Fall into Faux: The One Where I Win

Just finished game 2 of 3 in our fall Malifaux league. There were a lot of new things going on in this game that played well into my crew’s strength and so… I won.

Malifaux is a skirmish game of factions and keywords, strategies and schemes. There’s a deep history to the game, already on its third revision, that tells the tale of a Victorian-era Earth that opens a permanent portal to the alien world of Malifaux, where soulstone magic can and will change you. Every player has one or more crews; crews are led by a Master who belongs to one or more factions, and they have keywords that bind them to other units with a commonality of some sort.

My master is Mei Feng, Foreman. She belongs to both the Arcanist (magic is fun! whee!) and the Ten Thunders (we’re the mafia! wheeee!) factions. Hey keyword is Foundry, so she has common cause with the workers in the giant Malifaux factories. Most of her crew are either partly or entirely mechanical, and all Foundry units can use the Ride the Rails ability to quickly dart around the battlefield.

My opponent played Molly Squidpiddge, a journalist who died and was then later resurrected. She is of the Resurrectionist faction, and her keyword is Forgotten. Her minions are mostly undead, though she has some mechanical minions to hurt or heal at her whim.

Turn 1

In the picture above, my crew is at the bottom left, and my opponent is at the top right.

The league organizer had set the second game with the following settings:

Formation: Flank — the battlefield is split into quarters. The attacker chooses one corner, the opponent the opposite one. Models must be placed within 9″ of the edge of the battlefield, forcing the deployment into a sort of “L” shape.

Strategy: Stuff the Ballots — we are voting for which faction shall rule Malifaux, and so we gain points whenever we have control of more ballot boxes (determined by which faction has more ballots in it) than our opponent. Once there are six ballots total in the box, it is emptied and the ballot box becomes uncontrolled.

Schemes: Power Ritual, Take Prisoner, Information Overload, Death Beds, Hold Up Their Forces. We gain points whenever one of our schemes succeeds. Players choose two from this pool and keep them secret. I chose Power Ritual — drop scheme markers in the far corners of the battlefield, and Information Overload — have more scheme markers on the opponent’s side of the board than they have on yours. My opponent chose Death Beds and Hold Up Their Forces.

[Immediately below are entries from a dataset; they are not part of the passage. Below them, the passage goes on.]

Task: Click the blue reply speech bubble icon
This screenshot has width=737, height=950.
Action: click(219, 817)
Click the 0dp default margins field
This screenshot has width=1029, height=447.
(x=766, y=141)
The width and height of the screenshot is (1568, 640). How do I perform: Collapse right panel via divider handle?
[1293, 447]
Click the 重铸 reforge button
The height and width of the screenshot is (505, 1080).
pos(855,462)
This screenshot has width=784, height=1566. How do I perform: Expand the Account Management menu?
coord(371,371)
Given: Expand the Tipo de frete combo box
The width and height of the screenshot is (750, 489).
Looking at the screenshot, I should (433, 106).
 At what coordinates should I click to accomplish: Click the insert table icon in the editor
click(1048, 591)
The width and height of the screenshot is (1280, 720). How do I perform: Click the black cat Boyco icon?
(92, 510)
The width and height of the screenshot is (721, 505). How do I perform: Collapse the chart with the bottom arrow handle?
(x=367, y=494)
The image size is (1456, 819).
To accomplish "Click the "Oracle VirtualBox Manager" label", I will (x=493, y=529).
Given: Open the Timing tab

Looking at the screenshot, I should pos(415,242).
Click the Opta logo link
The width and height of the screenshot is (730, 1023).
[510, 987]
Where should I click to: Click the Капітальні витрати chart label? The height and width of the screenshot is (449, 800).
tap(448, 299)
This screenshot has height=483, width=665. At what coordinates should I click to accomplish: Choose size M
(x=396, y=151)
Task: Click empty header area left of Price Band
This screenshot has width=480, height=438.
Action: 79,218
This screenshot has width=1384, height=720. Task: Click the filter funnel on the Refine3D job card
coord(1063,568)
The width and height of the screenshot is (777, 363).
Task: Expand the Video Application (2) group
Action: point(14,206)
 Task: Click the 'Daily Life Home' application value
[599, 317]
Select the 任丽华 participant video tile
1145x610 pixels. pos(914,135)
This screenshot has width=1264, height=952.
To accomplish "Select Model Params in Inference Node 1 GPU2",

Points are not gained by killing enemy units (unless the strategy or scheme says so), but, of course, killing your opponent’s crew inhibits their ability to fulfill their schemes. My first turn focused on getting units headed toward ballot boxes; my crew’s mobility planted a tank unit (Metal Golem) right in the center, and it used that position to take down some of Molly’s weaker units. (But being Resurrectionists, one Came Back).

Move Two we both gained points from ballot stuffing. With my tank units in control of enough boxes, I focused on dropping scheme markers for Information Overload. I was under a little too much battle stress to get too many Power Ritual points, though I did pick up a couple in moves Three and Four. We didn’t finish move Five, as it was clear I could both deny my opponent a couple points from Hold Up Their Forces, while taking control of another ballot box for Stuff the Ballots. I was 5-4 at that time, and we probably would have both gotten two more points after discussion, so we ended it there.

League standings

So, I’m not a complete loser… any more.

I’ve committed to playing Mei Feng, Foreman through to the end of the league and the following tournament in October. For winter, though, I am probably moving to December. Ice golems. Pillars of ice. Blizzards. Brrr.